This article was published by EdTech Magazine on August 27, 2013.
Technology has made it easy for students to use their computers and mobile devices to continue learning outside of traditional classrooms.
The ability to take notes electronically during class results in the conservation of valuable study time. In addition, many students find they are able to use digital notes more effectively than handwritten notes by conducting keyword searches to locate specific information quickly.
Today’s college students are also able to annotate and share notes with study-group participants by using cloud-based tools such as Evernote and Google Drive. Undergraduates at Ithaca College in New York use Google Drive to create, edit, and share course outlines. These powerful tools enhance collaboration by allowing students to access their notes from any device, add comments and track changes.

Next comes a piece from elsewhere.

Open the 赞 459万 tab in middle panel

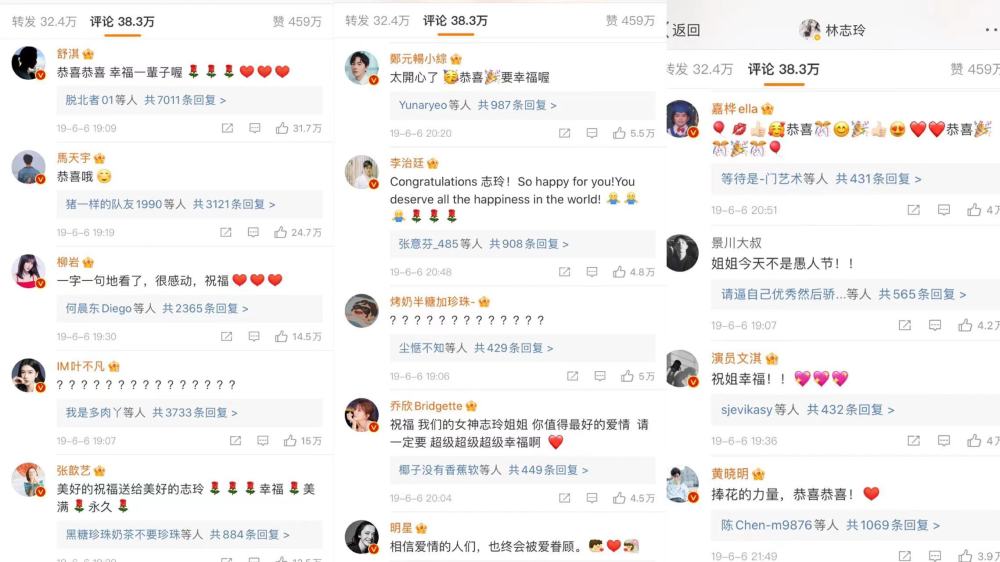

Google Drive and Evernote are also ideal for collaboration on group projects. MBA students at Stevens Institute of Technology in Hoboken, N.J., use Google Drive to collaborate on projects and presentations. The students can contribute to the same document without compiling or emailing different versions back and forth. For students concerned about equal contribution of work on a project, Google Drive shows revision updates made by each contributor.
For research, students are using free tools such as Wikipedia, Twitter and Facebook. While Wikipedia is typically not allowed as an official source, it is frequently used to find other resources, since the site tracks footnotes and bibliographies. Students can look up a topic using Wikipedia and then refer to an article’s cited works for additional source material.
Social media sites, such as Twitter, Facebook and LinkedIn, are used to poll communities and connect with experts. Social media is used to share ideas, articles and other resources. These networks are also used to hold relevant and meaningful conversations across time and geography. Ithaca College’s course on professional development uses social media to host guest speakers who are unable to travel to campus. Instead, the guest speakers are asked to check the course’s Facebook and Twitter pages during a given week and then respond to students’ questions. These tools are beneficial because discussion can be continued outside of class, thereby opening up a broader learning environment.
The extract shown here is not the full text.